Luyten's Star b

Discovery
- Discovered by: Astudillo-Defru et al., HARPS
- Discovery date: 17 March 2017
- Detection method: Radial velocity

Orbital characteristics
- Semi-major axis: 0.091101+0.000019 −0.000017 AU
- Eccentricity: 0.10+0.09 −0.07
- Orbital period (sidereal): 18.6498+0.0059 −0.0052 d
- Semi-amplitude: 1.61±0.15 m/s
- Star: Luyten's Star

Physical characteristics
- Mass: ≥2.89+0.27 −0.26 M_{🜨}
- Temperature: 259 K (−14 °C; 7 °F)

= Luyten b =

Super-Earth orbiting Luyten's Star

Luyten's Star b (GJ 273 b) is a confirmed exoplanet, likely rocky, orbiting within the habitable zone of the nearby red dwarf Luyten's Star. It is the fourth-closest potentially habitable exoplanet known, at a distance of 12 light-years. Only Proxima Centauri b, Ross 128 b, and GJ 1061 d are closer. Discovered alongside Gliese 273c in June 2017, Luyten b is a super-Earth of around 2.89 times the mass of Earth and receives only 6% more starlight than Earth, making it one of the best candidates for habitability.

==Characteristics==

===Mass, radius, and temperature===

==== Mass and size ====
Luyten b is a super-Earth, meaning that it has a mass and/or radius greater than that of Earth, but less than that of Uranus or Neptune. Radial velocity measurements shows that the planet has a minimum mass of 2.89 M_{🜨}, placing it at the lower end of the super-Earth range. The planet has not been found to transit its star, and as a result its true mass and radius are not known. Due to its low mass, the planet is likely terrestrial, with a predicted radius of 1.51 R_{🜨}.

> _Given problem 1_
According to the article on Luyten's Star b, what method was used to detect the planet?

> _Record list_
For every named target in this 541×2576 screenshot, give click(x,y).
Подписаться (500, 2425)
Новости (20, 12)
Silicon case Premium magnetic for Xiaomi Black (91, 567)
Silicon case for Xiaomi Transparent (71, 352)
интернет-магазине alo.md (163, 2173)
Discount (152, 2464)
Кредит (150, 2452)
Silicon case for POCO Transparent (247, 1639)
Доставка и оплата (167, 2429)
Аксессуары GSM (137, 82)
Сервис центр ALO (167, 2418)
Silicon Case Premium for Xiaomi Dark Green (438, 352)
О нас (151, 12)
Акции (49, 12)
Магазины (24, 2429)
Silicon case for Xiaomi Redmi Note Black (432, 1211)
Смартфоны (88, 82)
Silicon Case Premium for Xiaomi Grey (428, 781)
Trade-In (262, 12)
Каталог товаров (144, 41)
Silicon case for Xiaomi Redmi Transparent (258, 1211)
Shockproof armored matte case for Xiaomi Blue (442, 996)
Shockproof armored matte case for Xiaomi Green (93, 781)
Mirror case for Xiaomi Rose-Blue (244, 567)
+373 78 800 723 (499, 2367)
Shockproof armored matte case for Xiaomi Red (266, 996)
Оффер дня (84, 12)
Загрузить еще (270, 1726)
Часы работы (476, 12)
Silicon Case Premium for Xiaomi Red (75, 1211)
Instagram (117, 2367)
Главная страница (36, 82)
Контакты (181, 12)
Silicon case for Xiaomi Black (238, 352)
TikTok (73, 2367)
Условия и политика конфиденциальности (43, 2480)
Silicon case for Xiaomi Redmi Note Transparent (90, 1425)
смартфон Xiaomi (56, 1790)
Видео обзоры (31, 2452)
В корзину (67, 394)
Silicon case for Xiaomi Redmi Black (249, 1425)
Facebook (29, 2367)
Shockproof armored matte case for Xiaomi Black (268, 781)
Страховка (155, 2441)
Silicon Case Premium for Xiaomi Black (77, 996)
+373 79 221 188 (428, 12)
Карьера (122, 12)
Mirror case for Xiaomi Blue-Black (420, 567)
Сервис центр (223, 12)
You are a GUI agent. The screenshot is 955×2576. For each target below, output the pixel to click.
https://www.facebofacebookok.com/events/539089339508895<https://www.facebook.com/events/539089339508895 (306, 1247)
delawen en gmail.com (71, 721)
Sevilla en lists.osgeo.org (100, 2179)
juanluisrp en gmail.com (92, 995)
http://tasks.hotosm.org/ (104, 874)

> _Given problem 2_
Copy out again the part of the rows that opens with the line containing "Акции (49, 12)" and closes with the last row, keeping both of those lines.

> _Output 1_
Radial velocity

> _Output 2_
Акции (49, 12)
Магазины (24, 2429)
Silicon case for Xiaomi Redmi Note Black (432, 1211)
Смартфоны (88, 82)
Silicon Case Premium for Xiaomi Grey (428, 781)
Trade-In (262, 12)
Каталог товаров (144, 41)
Silicon case for Xiaomi Redmi Transparent (258, 1211)
Shockproof armored matte case for Xiaomi Blue (442, 996)
Shockproof armored matte case for Xiaomi Green (93, 781)
Mirror case for Xiaomi Rose-Blue (244, 567)
+373 78 800 723 (499, 2367)
Shockproof armored matte case for Xiaomi Red (266, 996)
Оффер дня (84, 12)
Загрузить еще (270, 1726)
Часы работы (476, 12)
Silicon Case Premium for Xiaomi Red (75, 1211)
Instagram (117, 2367)
Главная страница (36, 82)
Контакты (181, 12)
Silicon case for Xiaomi Black (238, 352)
TikTok (73, 2367)
Условия и политика конфиденциальности (43, 2480)
Silicon case for Xiaomi Redmi Note Transparent (90, 1425)
смартфон Xiaomi (56, 1790)
Видео обзоры (31, 2452)
В корзину (67, 394)
Silicon case for Xiaomi Redmi Black (249, 1425)
Facebook (29, 2367)
Shockproof armored matte case for Xiaomi Black (268, 781)
Страховка (155, 2441)
Silicon Case Premium for Xiaomi Black (77, 996)
+373 79 221 188 (428, 12)
Карьера (122, 12)
Mirror case for Xiaomi Blue-Black (420, 567)
Сервис центр (223, 12)
You are a GUI agent. The screenshot is 955×2576. For each target below, output the pixel to click.
https://www.facebofacebookok.com/events/539089339508895<https://www.facebook.com/events/539089339508895 (306, 1247)
delawen en gmail.com (71, 721)
Sevilla en lists.osgeo.org (100, 2179)
juanluisrp en gmail.com (92, 995)
http://tasks.hotosm.org/ (104, 874)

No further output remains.